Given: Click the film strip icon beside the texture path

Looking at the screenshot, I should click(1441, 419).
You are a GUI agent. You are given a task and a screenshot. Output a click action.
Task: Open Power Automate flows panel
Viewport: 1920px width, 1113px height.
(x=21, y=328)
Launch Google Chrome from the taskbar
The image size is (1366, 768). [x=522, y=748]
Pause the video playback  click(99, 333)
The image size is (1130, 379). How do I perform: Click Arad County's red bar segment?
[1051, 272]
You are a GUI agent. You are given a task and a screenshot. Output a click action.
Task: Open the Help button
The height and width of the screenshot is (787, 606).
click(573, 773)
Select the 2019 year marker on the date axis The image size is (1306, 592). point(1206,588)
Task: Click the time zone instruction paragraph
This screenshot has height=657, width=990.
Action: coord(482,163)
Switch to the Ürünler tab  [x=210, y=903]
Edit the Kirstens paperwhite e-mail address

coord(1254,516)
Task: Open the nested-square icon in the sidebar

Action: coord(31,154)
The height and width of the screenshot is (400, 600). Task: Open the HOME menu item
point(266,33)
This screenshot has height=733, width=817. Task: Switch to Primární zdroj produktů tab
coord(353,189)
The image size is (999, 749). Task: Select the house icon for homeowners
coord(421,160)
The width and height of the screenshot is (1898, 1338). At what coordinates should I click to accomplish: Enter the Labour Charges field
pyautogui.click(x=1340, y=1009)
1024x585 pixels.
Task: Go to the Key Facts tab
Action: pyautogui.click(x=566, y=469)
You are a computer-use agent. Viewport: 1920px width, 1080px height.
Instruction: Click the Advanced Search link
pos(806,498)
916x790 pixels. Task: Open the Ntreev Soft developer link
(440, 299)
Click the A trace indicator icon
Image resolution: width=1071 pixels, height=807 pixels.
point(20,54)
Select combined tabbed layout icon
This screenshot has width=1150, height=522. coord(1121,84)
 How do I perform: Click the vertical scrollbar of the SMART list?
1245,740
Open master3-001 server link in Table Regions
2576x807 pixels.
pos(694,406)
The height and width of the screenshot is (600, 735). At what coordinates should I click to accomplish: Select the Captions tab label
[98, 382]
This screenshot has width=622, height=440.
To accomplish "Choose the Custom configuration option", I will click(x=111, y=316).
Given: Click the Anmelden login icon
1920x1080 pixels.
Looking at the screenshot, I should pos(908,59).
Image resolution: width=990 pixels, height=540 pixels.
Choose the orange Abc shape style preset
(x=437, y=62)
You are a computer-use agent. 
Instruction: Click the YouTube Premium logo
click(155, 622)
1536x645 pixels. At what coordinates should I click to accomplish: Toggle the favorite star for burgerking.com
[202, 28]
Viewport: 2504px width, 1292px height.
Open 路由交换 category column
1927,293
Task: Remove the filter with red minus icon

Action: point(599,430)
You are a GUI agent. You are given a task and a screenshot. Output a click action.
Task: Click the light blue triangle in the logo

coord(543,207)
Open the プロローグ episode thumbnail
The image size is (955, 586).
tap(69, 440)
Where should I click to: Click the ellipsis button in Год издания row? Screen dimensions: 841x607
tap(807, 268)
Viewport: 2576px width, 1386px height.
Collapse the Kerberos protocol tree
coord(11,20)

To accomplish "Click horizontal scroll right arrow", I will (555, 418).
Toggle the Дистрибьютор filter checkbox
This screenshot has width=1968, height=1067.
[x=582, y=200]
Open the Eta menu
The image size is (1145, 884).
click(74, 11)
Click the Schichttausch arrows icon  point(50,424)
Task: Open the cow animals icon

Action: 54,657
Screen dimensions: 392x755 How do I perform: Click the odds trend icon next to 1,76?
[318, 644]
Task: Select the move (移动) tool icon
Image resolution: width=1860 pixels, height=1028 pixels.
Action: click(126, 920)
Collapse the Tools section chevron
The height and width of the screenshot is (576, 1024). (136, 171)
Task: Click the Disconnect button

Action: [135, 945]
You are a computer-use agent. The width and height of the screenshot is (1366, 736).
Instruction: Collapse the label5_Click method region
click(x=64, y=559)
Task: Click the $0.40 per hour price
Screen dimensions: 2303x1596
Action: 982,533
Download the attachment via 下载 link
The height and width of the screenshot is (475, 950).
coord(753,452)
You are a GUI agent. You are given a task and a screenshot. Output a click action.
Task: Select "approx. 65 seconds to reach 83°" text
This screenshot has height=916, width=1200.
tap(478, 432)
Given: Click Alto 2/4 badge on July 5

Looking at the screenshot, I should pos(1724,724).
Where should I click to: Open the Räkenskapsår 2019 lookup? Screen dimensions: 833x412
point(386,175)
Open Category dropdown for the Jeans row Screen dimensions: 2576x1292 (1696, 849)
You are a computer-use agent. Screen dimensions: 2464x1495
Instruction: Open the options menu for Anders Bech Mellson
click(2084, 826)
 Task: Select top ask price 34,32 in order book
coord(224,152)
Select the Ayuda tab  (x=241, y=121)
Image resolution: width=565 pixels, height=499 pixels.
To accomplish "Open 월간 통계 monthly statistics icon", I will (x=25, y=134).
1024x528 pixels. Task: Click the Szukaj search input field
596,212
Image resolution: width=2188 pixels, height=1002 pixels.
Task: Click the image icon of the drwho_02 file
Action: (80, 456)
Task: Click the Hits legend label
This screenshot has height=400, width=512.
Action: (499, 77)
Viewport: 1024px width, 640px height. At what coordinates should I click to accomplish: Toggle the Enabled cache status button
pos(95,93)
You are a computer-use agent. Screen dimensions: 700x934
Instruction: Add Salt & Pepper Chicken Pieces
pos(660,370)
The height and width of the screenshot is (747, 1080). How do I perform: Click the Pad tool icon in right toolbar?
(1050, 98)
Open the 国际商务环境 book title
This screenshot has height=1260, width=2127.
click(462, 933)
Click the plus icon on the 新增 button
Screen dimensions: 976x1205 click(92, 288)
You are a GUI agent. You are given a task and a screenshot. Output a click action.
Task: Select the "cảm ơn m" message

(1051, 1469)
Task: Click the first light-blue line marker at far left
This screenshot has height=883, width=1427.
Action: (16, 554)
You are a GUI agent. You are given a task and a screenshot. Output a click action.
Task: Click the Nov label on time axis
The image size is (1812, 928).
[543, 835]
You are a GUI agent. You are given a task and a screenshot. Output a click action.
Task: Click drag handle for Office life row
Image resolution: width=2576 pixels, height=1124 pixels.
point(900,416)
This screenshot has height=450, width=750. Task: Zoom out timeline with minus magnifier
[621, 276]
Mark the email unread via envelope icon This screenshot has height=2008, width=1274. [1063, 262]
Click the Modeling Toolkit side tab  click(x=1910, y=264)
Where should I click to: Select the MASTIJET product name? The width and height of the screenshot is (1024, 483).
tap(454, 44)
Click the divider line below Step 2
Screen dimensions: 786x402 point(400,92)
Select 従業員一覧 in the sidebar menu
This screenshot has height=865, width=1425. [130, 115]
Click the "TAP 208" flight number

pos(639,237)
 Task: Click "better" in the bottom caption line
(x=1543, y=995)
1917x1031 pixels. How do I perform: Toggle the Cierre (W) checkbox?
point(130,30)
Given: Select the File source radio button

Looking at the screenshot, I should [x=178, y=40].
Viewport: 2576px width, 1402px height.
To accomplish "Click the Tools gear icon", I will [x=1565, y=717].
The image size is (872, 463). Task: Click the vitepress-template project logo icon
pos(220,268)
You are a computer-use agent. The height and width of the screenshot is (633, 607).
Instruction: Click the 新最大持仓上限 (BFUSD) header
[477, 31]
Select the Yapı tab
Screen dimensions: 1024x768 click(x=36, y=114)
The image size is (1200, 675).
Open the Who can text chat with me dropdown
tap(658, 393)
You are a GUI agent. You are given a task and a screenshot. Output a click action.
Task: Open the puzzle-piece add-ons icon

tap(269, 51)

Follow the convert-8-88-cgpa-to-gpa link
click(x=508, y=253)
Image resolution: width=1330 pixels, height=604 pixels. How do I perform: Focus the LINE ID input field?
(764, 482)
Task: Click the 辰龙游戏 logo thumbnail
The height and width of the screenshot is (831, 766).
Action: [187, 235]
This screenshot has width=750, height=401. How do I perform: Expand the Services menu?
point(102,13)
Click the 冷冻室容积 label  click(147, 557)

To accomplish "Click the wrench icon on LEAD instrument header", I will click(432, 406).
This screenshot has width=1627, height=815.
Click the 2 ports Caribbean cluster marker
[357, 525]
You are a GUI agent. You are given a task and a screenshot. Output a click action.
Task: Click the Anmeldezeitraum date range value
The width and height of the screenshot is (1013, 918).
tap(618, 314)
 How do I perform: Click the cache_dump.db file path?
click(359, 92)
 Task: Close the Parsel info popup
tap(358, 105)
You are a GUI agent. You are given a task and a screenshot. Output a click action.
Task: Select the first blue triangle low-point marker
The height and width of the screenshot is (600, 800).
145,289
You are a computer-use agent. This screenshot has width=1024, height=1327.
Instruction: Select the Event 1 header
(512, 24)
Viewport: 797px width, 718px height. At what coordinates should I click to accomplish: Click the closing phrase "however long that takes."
==========
Exercise details:
Rewrite the records as a JSON list of strings with one string per line, leaving out blank lines. Start at the first line of the records and stop after the line that contains "(x=21, y=328)".

Answer to this task:
[
  "Given: Click the film strip icon beside the texture path",
  "Looking at the screenshot, I should click(1441, 419).",
  "You are a GUI agent. You are given a task and a screenshot. Output a click action.",
  "Task: Open Power Automate flows panel",
  "Viewport: 1920px width, 1113px height.",
  "(x=21, y=328)"
]